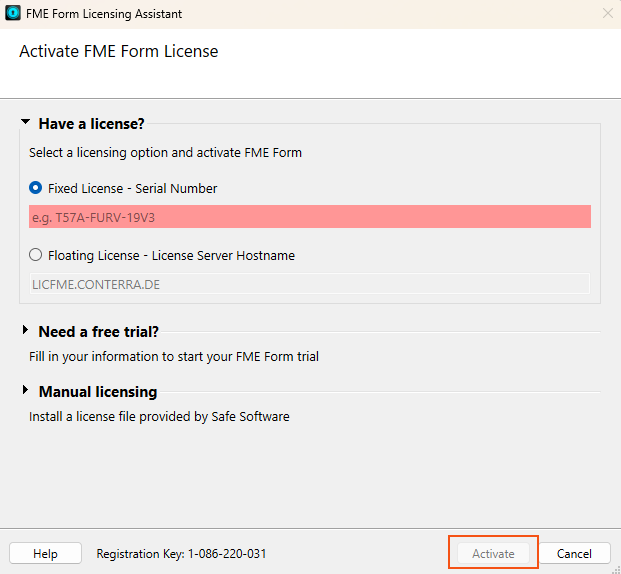Click the window resize grip in corner

(616, 569)
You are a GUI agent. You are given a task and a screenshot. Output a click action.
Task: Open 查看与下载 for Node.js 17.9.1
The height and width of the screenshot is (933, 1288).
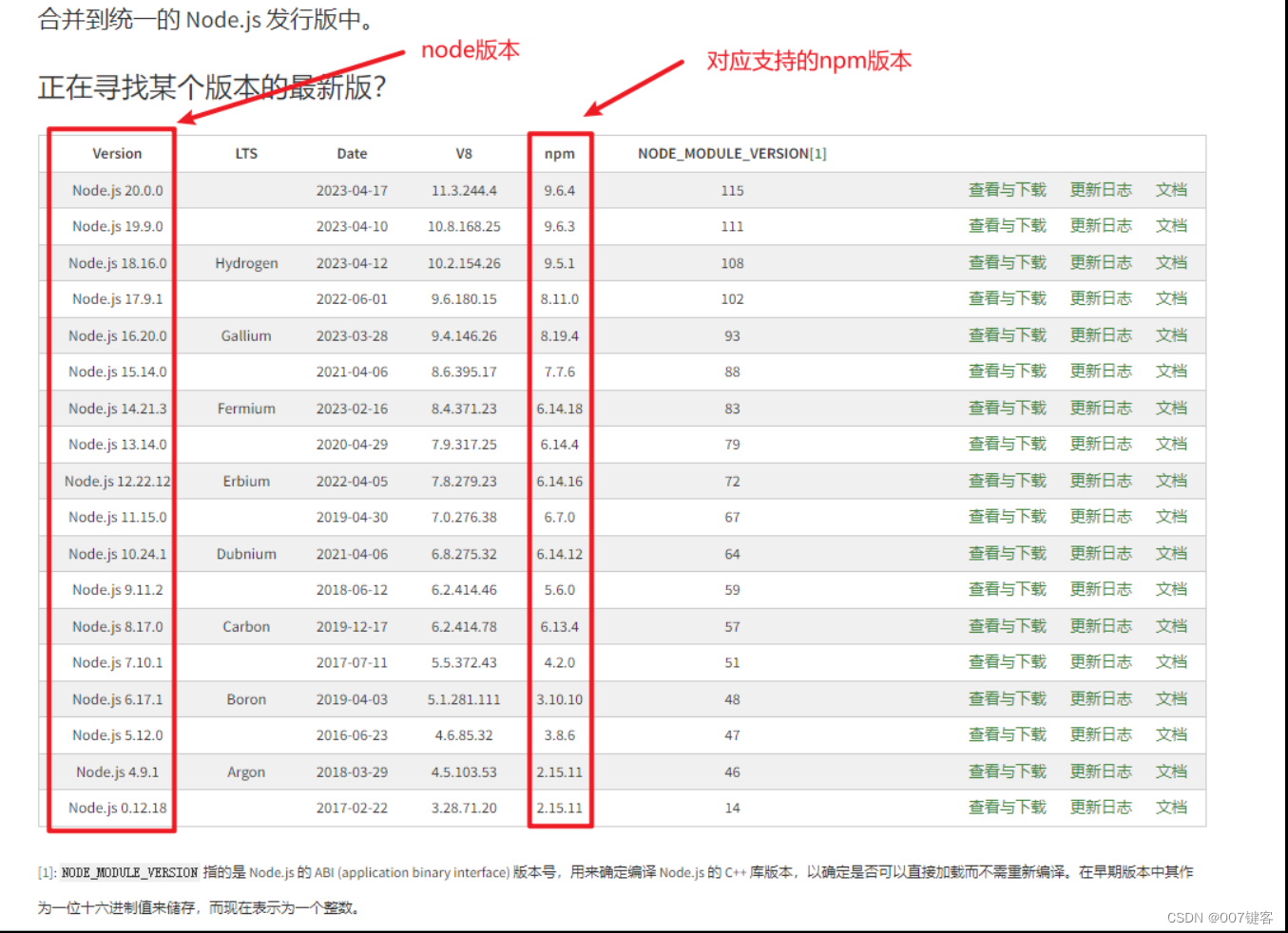coord(1007,298)
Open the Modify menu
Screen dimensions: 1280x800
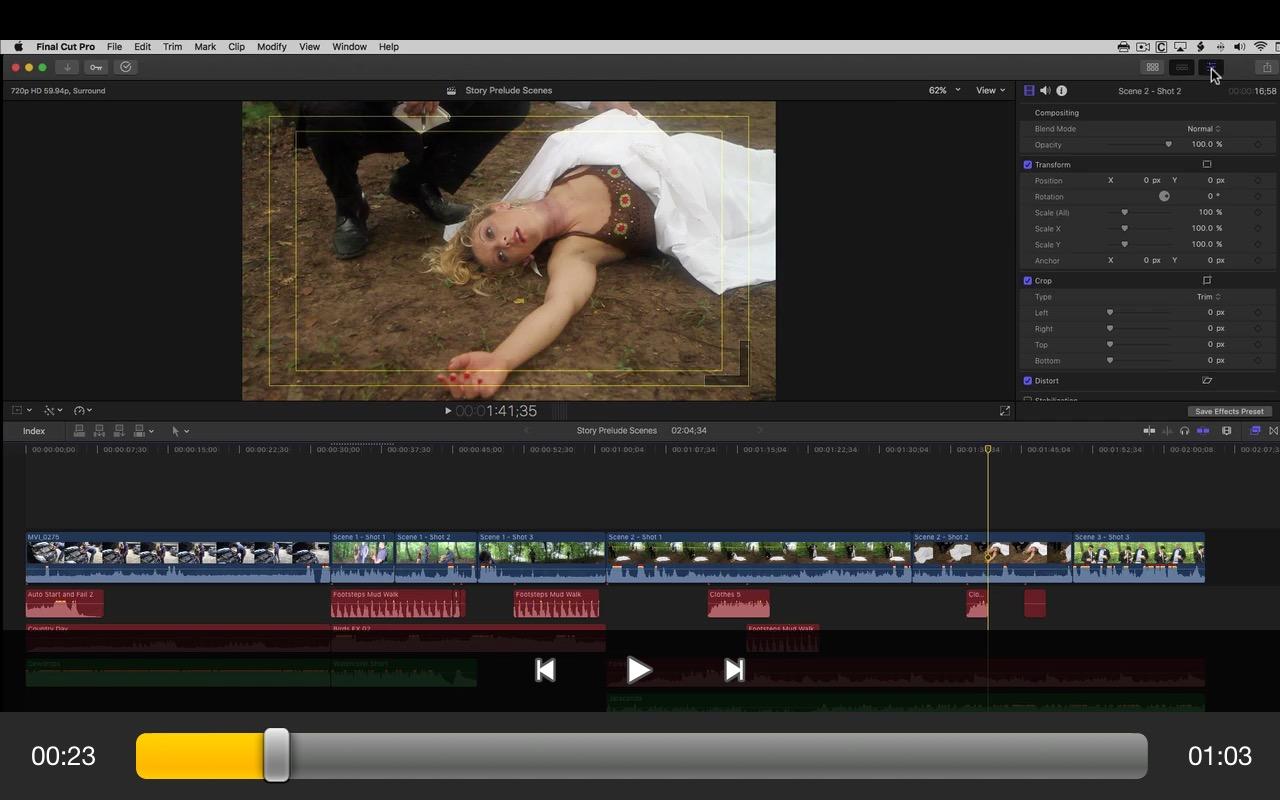coord(271,47)
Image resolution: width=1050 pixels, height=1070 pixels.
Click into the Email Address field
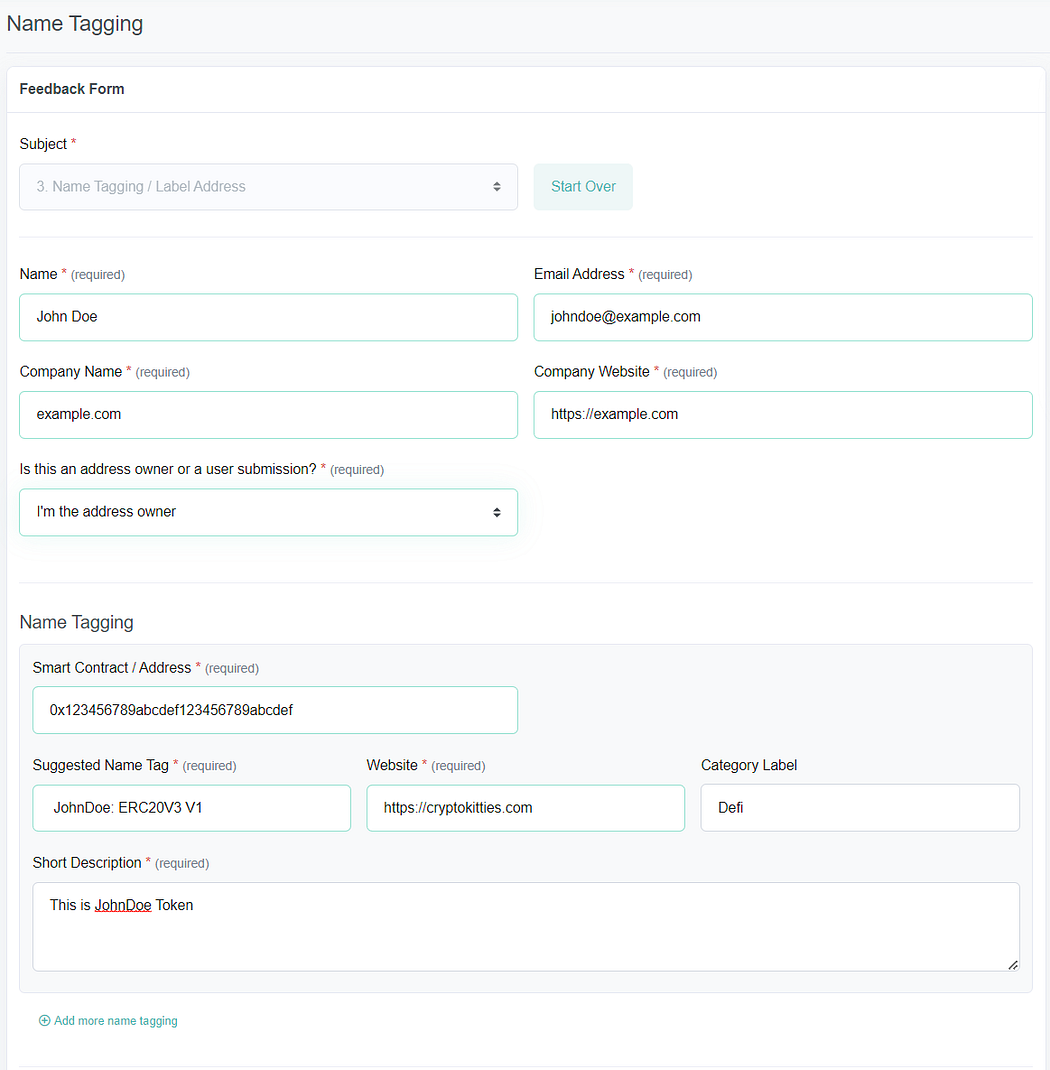pyautogui.click(x=782, y=317)
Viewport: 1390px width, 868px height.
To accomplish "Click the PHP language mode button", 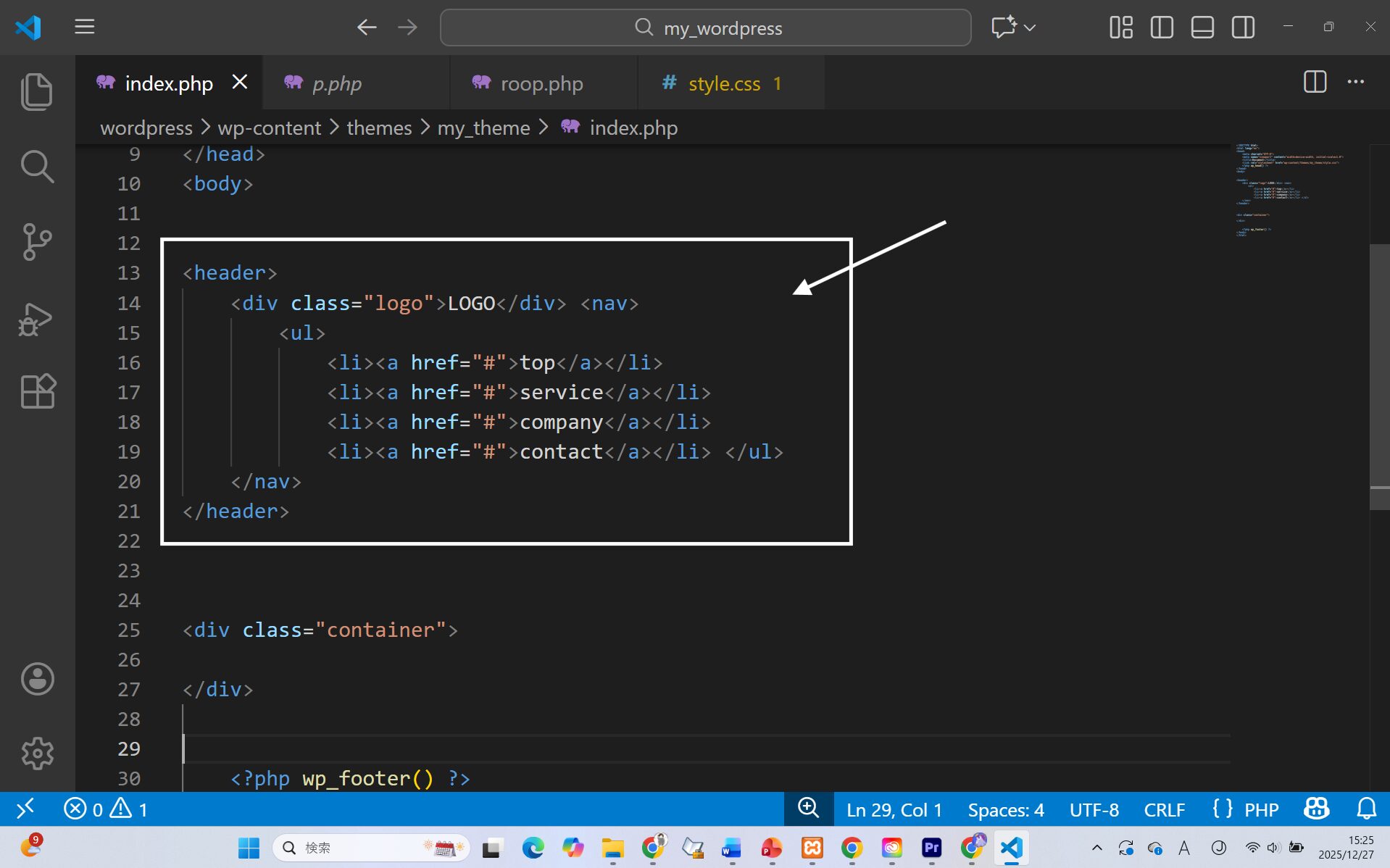I will (1261, 809).
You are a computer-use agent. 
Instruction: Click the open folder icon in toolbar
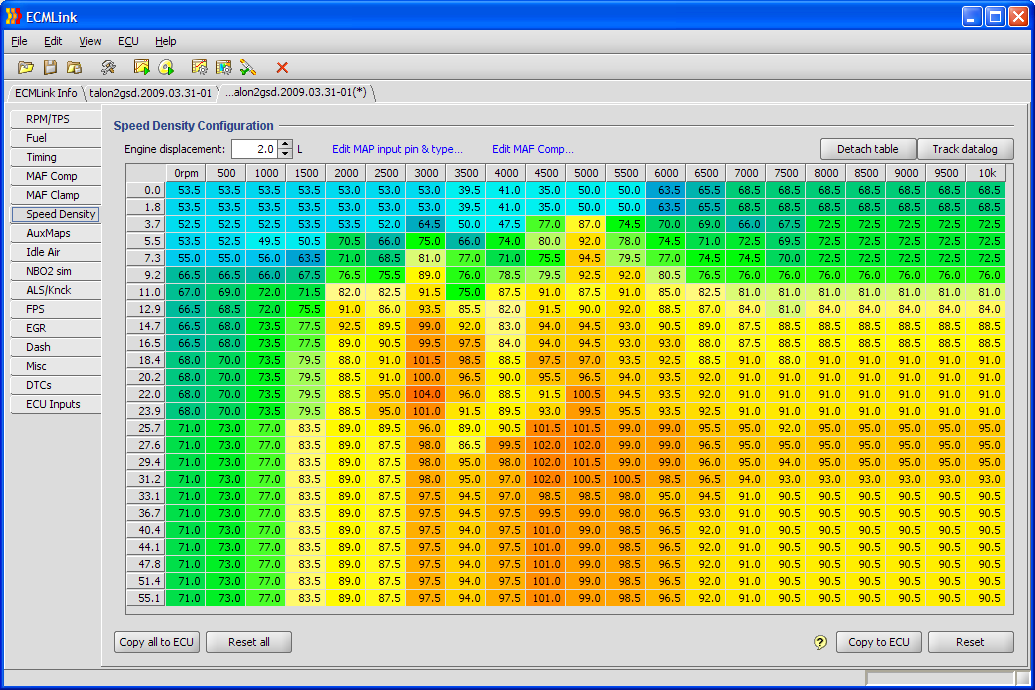pos(26,67)
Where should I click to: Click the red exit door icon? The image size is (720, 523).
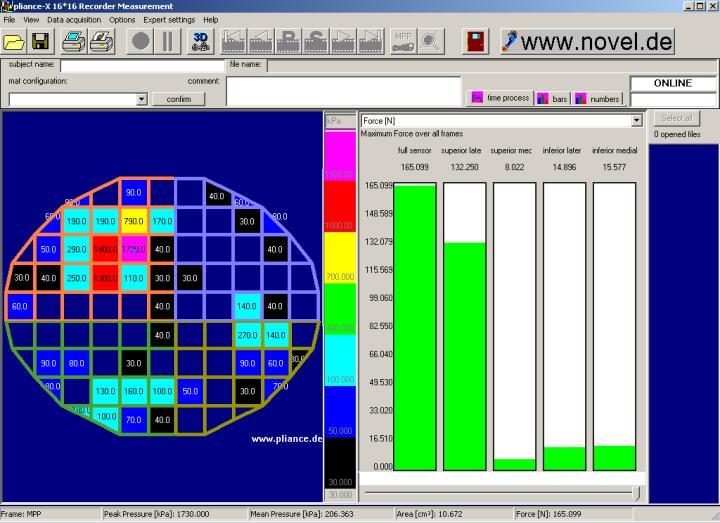[x=475, y=41]
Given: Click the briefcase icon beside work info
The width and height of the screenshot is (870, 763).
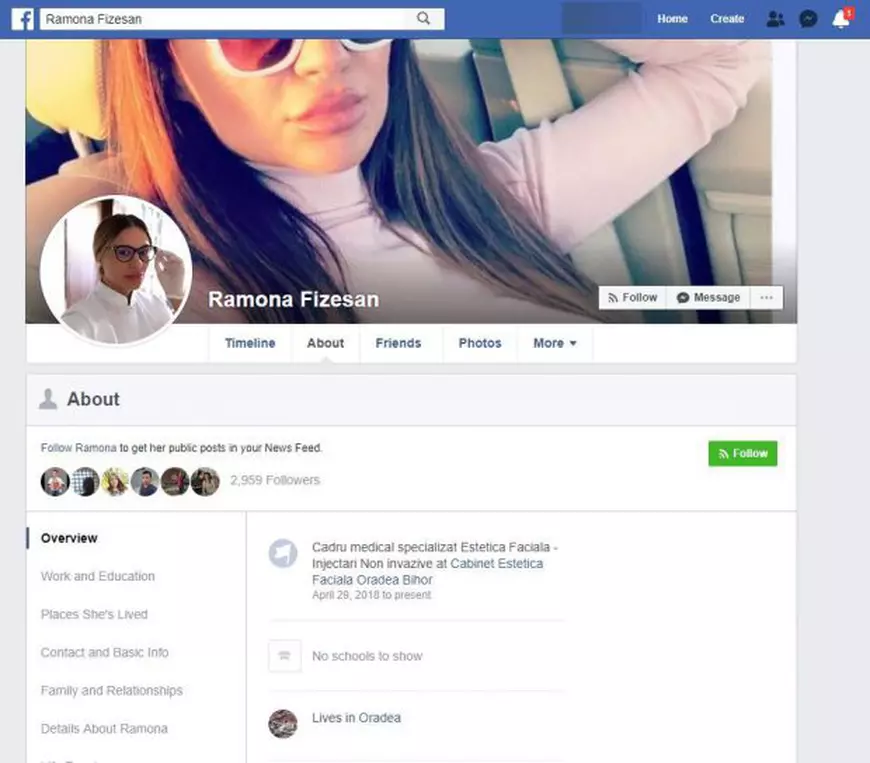Looking at the screenshot, I should (x=283, y=555).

****************

Copy out each line of the records above that includes "agent".

You are a GUI agent. You are given a task and a screenshot. Output a click action.
You are a computer-use agent. 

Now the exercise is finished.